Problem to work on -
What you return should match the records below exactly.

Dataset entries:
========================================================================

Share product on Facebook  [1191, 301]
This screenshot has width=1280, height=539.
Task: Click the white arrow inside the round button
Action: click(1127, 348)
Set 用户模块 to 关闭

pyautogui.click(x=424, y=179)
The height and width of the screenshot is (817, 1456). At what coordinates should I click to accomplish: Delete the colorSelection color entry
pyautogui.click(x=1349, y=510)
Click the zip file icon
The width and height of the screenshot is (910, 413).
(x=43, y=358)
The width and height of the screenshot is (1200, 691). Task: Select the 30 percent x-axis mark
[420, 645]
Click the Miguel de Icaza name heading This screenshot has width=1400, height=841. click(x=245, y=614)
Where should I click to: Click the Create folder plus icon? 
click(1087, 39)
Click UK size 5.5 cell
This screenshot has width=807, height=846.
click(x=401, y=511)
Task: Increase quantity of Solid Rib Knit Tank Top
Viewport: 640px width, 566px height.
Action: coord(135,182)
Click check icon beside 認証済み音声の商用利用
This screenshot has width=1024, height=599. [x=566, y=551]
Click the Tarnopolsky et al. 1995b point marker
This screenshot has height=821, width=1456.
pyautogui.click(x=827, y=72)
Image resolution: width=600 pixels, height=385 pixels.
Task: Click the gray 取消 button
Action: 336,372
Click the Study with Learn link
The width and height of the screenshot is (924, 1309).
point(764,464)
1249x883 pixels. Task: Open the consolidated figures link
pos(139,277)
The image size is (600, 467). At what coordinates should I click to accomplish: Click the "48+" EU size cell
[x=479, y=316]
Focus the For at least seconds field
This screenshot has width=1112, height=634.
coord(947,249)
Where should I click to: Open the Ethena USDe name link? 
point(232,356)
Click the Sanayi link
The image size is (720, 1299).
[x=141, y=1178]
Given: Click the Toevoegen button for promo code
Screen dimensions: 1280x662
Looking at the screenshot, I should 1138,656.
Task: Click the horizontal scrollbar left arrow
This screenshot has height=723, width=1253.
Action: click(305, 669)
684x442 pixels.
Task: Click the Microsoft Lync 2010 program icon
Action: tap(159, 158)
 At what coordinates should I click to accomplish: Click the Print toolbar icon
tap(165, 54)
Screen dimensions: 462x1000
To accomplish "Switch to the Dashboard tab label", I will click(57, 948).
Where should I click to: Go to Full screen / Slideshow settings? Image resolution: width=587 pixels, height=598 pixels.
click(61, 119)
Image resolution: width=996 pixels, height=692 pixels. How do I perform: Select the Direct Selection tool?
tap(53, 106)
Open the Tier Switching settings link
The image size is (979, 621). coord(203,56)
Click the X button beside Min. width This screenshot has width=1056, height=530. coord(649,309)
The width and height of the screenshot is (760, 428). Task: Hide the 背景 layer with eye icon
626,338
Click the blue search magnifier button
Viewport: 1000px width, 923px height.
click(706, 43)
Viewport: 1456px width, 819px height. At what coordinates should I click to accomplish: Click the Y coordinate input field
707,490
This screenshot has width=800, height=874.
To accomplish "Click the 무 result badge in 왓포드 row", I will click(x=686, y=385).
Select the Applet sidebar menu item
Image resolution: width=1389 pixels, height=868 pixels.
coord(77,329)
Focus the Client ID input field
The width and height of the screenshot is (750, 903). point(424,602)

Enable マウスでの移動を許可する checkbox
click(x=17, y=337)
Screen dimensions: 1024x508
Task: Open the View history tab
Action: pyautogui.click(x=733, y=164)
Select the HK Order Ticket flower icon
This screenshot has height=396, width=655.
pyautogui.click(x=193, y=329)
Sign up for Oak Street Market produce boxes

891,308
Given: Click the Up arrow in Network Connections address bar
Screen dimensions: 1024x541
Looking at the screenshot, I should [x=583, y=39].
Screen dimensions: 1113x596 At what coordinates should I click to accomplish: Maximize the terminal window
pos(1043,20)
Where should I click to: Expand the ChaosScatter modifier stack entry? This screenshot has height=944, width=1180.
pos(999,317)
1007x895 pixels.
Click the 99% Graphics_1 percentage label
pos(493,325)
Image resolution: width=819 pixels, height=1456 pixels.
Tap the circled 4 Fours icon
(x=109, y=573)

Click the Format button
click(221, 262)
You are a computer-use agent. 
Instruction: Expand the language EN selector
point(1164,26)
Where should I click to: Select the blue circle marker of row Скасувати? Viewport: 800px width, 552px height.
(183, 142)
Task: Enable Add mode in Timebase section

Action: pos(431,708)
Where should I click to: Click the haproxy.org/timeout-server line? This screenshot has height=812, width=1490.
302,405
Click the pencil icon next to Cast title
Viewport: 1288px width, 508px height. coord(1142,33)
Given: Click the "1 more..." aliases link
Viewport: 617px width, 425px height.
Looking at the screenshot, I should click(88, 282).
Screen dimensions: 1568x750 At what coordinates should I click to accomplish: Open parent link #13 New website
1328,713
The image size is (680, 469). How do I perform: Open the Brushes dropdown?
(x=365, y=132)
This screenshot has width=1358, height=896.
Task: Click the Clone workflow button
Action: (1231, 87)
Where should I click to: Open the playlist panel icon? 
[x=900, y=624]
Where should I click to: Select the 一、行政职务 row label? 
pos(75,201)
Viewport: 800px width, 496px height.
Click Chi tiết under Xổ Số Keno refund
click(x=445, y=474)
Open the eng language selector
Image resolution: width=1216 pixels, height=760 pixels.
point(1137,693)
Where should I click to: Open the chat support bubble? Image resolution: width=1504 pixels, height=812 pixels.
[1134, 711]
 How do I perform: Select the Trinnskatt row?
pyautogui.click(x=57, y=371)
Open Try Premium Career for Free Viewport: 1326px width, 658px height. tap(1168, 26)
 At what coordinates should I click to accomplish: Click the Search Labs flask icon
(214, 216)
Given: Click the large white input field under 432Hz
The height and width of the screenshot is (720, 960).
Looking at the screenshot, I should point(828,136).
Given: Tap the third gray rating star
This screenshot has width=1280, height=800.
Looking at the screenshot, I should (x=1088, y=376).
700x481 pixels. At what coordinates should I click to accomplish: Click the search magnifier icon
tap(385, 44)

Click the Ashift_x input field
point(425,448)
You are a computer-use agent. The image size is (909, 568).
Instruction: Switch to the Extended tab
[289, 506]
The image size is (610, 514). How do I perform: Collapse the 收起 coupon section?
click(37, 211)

========================================================================

Response box -
Share product on Facebook  [1191, 301]
This screenshot has width=1280, height=539.
Task: Click the white arrow inside the round button
Action: click(1127, 348)
Set 用户模块 to 关闭

pyautogui.click(x=424, y=179)
The height and width of the screenshot is (817, 1456). At what coordinates should I click to accomplish: Delete the colorSelection color entry
pyautogui.click(x=1349, y=510)
Click the zip file icon
The width and height of the screenshot is (910, 413).
(x=43, y=358)
The width and height of the screenshot is (1200, 691). Task: Select the 30 percent x-axis mark
[420, 645]
Click the Miguel de Icaza name heading This screenshot has width=1400, height=841. click(x=245, y=614)
Where should I click to: Click the Create folder plus icon? 
click(1087, 39)
Click UK size 5.5 cell
This screenshot has width=807, height=846.
click(x=401, y=511)
Task: Increase quantity of Solid Rib Knit Tank Top
Viewport: 640px width, 566px height.
Action: coord(135,182)
Click check icon beside 認証済み音声の商用利用
This screenshot has width=1024, height=599. [x=566, y=551]
Click the Tarnopolsky et al. 1995b point marker
This screenshot has height=821, width=1456.
pyautogui.click(x=827, y=72)
Image resolution: width=600 pixels, height=385 pixels.
Task: Click the gray 取消 button
Action: 336,372
Click the Study with Learn link
The width and height of the screenshot is (924, 1309).
point(764,464)
1249x883 pixels. Task: Open the consolidated figures link
pos(139,277)
The image size is (600, 467). At what coordinates should I click to accomplish: Click the "48+" EU size cell
[x=479, y=316]
Focus the For at least seconds field
This screenshot has width=1112, height=634.
coord(947,249)
Where should I click to: Open the Ethena USDe name link? 
point(232,356)
Click the Sanayi link
The image size is (720, 1299).
[x=141, y=1178]
Given: Click the Toevoegen button for promo code
Screen dimensions: 1280x662
Looking at the screenshot, I should 1138,656.
Task: Click the horizontal scrollbar left arrow
This screenshot has height=723, width=1253.
Action: click(305, 669)
684x442 pixels.
Task: Click the Microsoft Lync 2010 program icon
Action: tap(159, 158)
 At what coordinates should I click to accomplish: Click the Print toolbar icon
tap(165, 54)
Screen dimensions: 462x1000
To accomplish "Switch to the Dashboard tab label", I will click(57, 948).
Where should I click to: Go to Full screen / Slideshow settings? Image resolution: width=587 pixels, height=598 pixels.
click(61, 119)
Image resolution: width=996 pixels, height=692 pixels. How do I perform: Select the Direct Selection tool?
tap(53, 106)
Open the Tier Switching settings link
The image size is (979, 621). coord(203,56)
Click the X button beside Min. width This screenshot has width=1056, height=530. coord(649,309)
The width and height of the screenshot is (760, 428). Task: Hide the 背景 layer with eye icon
626,338
Click the blue search magnifier button
Viewport: 1000px width, 923px height.
click(706, 43)
Viewport: 1456px width, 819px height. At what coordinates should I click to accomplish: Click the Y coordinate input field
707,490
This screenshot has width=800, height=874.
To accomplish "Click the 무 result badge in 왓포드 row", I will click(x=686, y=385).
Select the Applet sidebar menu item
Image resolution: width=1389 pixels, height=868 pixels.
coord(77,329)
Focus the Client ID input field
The width and height of the screenshot is (750, 903). point(424,602)

Enable マウスでの移動を許可する checkbox
click(x=17, y=337)
Screen dimensions: 1024x508
Task: Open the View history tab
Action: pyautogui.click(x=733, y=164)
Select the HK Order Ticket flower icon
This screenshot has height=396, width=655.
pyautogui.click(x=193, y=329)
Sign up for Oak Street Market produce boxes

891,308
Given: Click the Up arrow in Network Connections address bar
Screen dimensions: 1024x541
Looking at the screenshot, I should [x=583, y=39].
Screen dimensions: 1113x596 At what coordinates should I click to accomplish: Maximize the terminal window
pos(1043,20)
Where should I click to: Expand the ChaosScatter modifier stack entry? This screenshot has height=944, width=1180.
pos(999,317)
1007x895 pixels.
Click the 99% Graphics_1 percentage label
pos(493,325)
Image resolution: width=819 pixels, height=1456 pixels.
Tap the circled 4 Fours icon
(x=109, y=573)

Click the Format button
click(221, 262)
You are a computer-use agent. 
Instruction: Expand the language EN selector
point(1164,26)
Where should I click to: Select the blue circle marker of row Скасувати? Viewport: 800px width, 552px height.
(183, 142)
Task: Enable Add mode in Timebase section

Action: pos(431,708)
Where should I click to: Click the haproxy.org/timeout-server line? This screenshot has height=812, width=1490.
302,405
Click the pencil icon next to Cast title
Viewport: 1288px width, 508px height. coord(1142,33)
Given: Click the "1 more..." aliases link
Viewport: 617px width, 425px height.
Looking at the screenshot, I should click(88, 282).
Screen dimensions: 1568x750 At what coordinates should I click to accomplish: Open parent link #13 New website
1328,713
The image size is (680, 469). How do I perform: Open the Brushes dropdown?
(x=365, y=132)
This screenshot has width=1358, height=896.
Task: Click the Clone workflow button
Action: (1231, 87)
Where should I click to: Open the playlist panel icon? 
[x=900, y=624]
Where should I click to: Select the 一、行政职务 row label? 
pos(75,201)
Viewport: 800px width, 496px height.
Click Chi tiết under Xổ Số Keno refund
click(x=445, y=474)
Open the eng language selector
Image resolution: width=1216 pixels, height=760 pixels.
point(1137,693)
Where should I click to: Open the chat support bubble? Image resolution: width=1504 pixels, height=812 pixels.
[1134, 711]
 How do I perform: Select the Trinnskatt row?
pyautogui.click(x=57, y=371)
Open Try Premium Career for Free Viewport: 1326px width, 658px height. tap(1168, 26)
 At what coordinates should I click to accomplish: Click the Search Labs flask icon
(214, 216)
Given: Click the large white input field under 432Hz
The height and width of the screenshot is (720, 960).
Looking at the screenshot, I should point(828,136).
Given: Tap the third gray rating star
This screenshot has width=1280, height=800.
Looking at the screenshot, I should (x=1088, y=376).
700x481 pixels. At what coordinates should I click to accomplish: Click the search magnifier icon
tap(385, 44)

Click the Ashift_x input field
point(425,448)
You are a computer-use agent. The image size is (909, 568).
Instruction: Switch to the Extended tab
[289, 506]
The image size is (610, 514). How do I perform: Collapse the 收起 coupon section?
click(37, 211)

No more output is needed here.